Items from a dataset
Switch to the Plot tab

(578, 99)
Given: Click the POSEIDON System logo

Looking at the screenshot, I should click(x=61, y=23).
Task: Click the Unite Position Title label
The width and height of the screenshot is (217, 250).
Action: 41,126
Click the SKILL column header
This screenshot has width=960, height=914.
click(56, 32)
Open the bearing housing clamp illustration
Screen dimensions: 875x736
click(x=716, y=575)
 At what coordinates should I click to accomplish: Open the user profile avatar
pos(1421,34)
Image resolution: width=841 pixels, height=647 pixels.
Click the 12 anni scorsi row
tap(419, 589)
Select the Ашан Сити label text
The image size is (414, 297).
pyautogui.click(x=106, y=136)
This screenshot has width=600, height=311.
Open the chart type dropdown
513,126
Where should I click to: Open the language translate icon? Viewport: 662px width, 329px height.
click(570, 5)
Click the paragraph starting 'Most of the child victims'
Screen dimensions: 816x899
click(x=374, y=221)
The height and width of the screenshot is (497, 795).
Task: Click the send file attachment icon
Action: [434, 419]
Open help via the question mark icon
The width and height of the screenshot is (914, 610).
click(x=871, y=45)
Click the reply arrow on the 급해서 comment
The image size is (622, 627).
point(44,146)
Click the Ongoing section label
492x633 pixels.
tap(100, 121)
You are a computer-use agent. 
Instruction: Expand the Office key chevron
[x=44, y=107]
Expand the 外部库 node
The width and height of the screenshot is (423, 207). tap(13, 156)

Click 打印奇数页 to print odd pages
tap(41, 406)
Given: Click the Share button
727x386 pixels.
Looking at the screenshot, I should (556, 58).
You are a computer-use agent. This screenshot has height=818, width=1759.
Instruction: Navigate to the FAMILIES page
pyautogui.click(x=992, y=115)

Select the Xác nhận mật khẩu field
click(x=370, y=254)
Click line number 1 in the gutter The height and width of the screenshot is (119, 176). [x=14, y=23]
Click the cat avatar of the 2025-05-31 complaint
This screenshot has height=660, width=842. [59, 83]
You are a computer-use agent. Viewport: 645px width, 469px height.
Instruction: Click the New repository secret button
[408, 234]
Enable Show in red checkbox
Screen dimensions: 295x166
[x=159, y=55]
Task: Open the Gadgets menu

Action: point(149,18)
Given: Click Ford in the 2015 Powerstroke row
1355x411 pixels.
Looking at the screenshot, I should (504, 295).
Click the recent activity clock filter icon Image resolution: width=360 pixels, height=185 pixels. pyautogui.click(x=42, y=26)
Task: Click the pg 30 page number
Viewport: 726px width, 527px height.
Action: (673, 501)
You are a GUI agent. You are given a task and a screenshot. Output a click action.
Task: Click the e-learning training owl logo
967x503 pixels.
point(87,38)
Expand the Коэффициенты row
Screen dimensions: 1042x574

→ WORK TO COMPLETE:
Only one stretch of the records above is wanted: the lines between the one holding "Task: Open the Gadgets menu" and the one holding "You are a GUI", inclusive, reproduced exactly.

→ RESULT BELOW:
Task: Open the Gadgets menu

Action: point(149,18)
Given: Click Ford in the 2015 Powerstroke row
1355x411 pixels.
Looking at the screenshot, I should (504, 295).
Click the recent activity clock filter icon Image resolution: width=360 pixels, height=185 pixels. pyautogui.click(x=42, y=26)
Task: Click the pg 30 page number
Viewport: 726px width, 527px height.
Action: (673, 501)
You are a GUI agent. You are given a task and a screenshot. Output a click action.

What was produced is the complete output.